**課題**
MAVRIK日米比較の本文を「今回は、同じようなクラブが2」から「柔らかいR2!というくらい差があります。」まで(両端を含む)書き写し、その中の「USモデル」をすべて「米国モデル」に置き換えてください。

今回は、同じようなクラブが2本。MAVRIKとMAVRIK。何故2本あるかというと、こちらはバリバリの米国仕様、USモデル。こちらはバリバリの国内仕様、日本モデルです。アメリカ向けに作られたMAVRIKと日本人ゴルファーの為に作られたMAVRIK、この2本の打ち比べをしたいと思います。まず、ヘッドを見比べたんですけれど、SIMの日米モデル比較の時もそうでしたが、ヘッドに違いはありません。本当に同じです。間違い探しのように見たんですけれど、間違いはありませんでした。
では違いはどこにあるのか。僕はクラブを見る時に必ずやるんですけど、クラブ全体の重さを比べます。全体ですよ、全体。この2本は持ち比べても、極端な差はないです。一般的にはUSモデルのほうが重いですけど、今回の2モデルの比較では、USモデルのほうがほんの少し重いです。もうね、数グラム、3gとか5gとか、もう感じるか感じないかというぐらいの差しかありません。劇的に違うのは、シャフトの硬さ。USモデルも日本モデルもSでございます。両手でシャフトを押してみてキュンキュン動いたのは日本モデル。
USモデルは黒くてカッコよくて、見た目硬そうですが、実際、動きません!別に力を抜いているわけではありません。硬さの差は1フレックスという感じじゃないですね。体感的には日本モデルのSがSだとしたらUSモデルのSはXというより日本モデルの規格で合わせればXX(ダブルエックス)!逆に言えばUSモデルのSがSだとすれば日本モデルのSはRよりも柔らかいR2!というくらい差があります。

**データ抜粋**
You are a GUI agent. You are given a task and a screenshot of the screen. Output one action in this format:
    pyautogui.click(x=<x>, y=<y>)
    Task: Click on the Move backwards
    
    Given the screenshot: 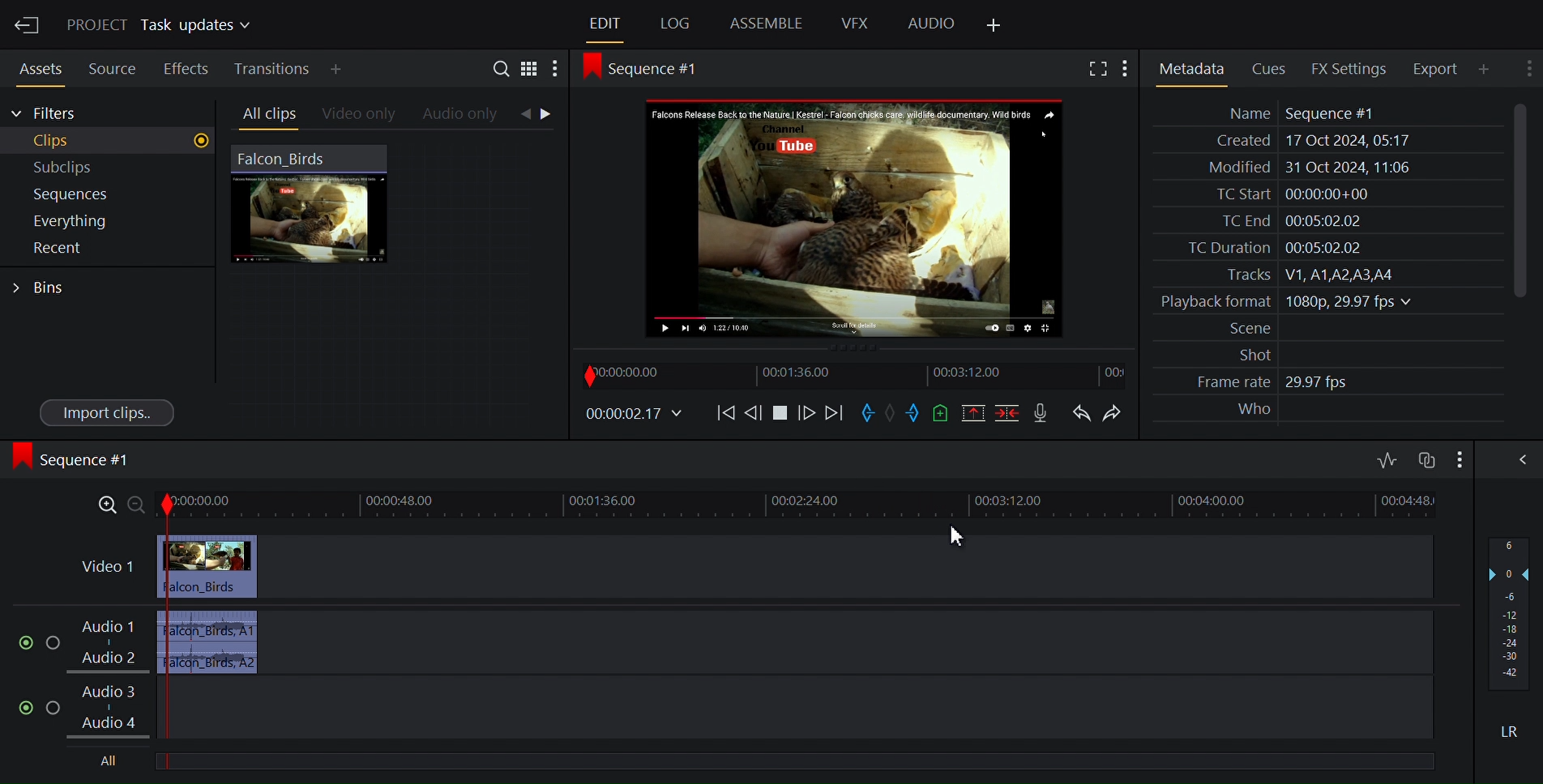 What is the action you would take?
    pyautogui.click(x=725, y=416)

**解答**
今回は、同じようなクラブが2本。MAVRIKとMAVRIK。何故2本あるかというと、こちらはバリバリの米国仕様、米国モデル。こちらはバリバリの国内仕様、日本モデルです。アメリカ向けに作られたMAVRIKと日本人ゴルファーの為に作られたMAVRIK、この2本の打ち比べをしたいと思います。まず、ヘッドを見比べたんですけれど、SIMの日米モデル比較の時もそうでしたが、ヘッドに違いはありません。本当に同じです。間違い探しのように見たんですけれど、間違いはありませんでした。
では違いはどこにあるのか。僕はクラブを見る時に必ずやるんですけど、クラブ全体の重さを比べます。全体ですよ、全体。この2本は持ち比べても、極端な差はないです。一般的には米国モデルのほうが重いですけど、今回の2モデルの比較では、米国モデルのほうがほんの少し重いです。もうね、数グラム、3gとか5gとか、もう感じるか感じないかというぐらいの差しかありません。劇的に違うのは、シャフトの硬さ。米国モデルも日本モデルもSでございます。両手でシャフトを押してみてキュンキュン動いたのは日本モデル。
米国モデルは黒くてカッコよくて、見た目硬そうですが、実際、動きません!別に力を抜いているわけではありません。硬さの差は1フレックスという感じじゃないですね。体感的には日本モデルのSがSだとしたら米国モデルのSはXというより日本モデルの規格で合わせればXX(ダブルエックス)!逆に言えば米国モデルのSがSだとすれば日本モデルのSはRよりも柔らかいR2!というくらい差があります。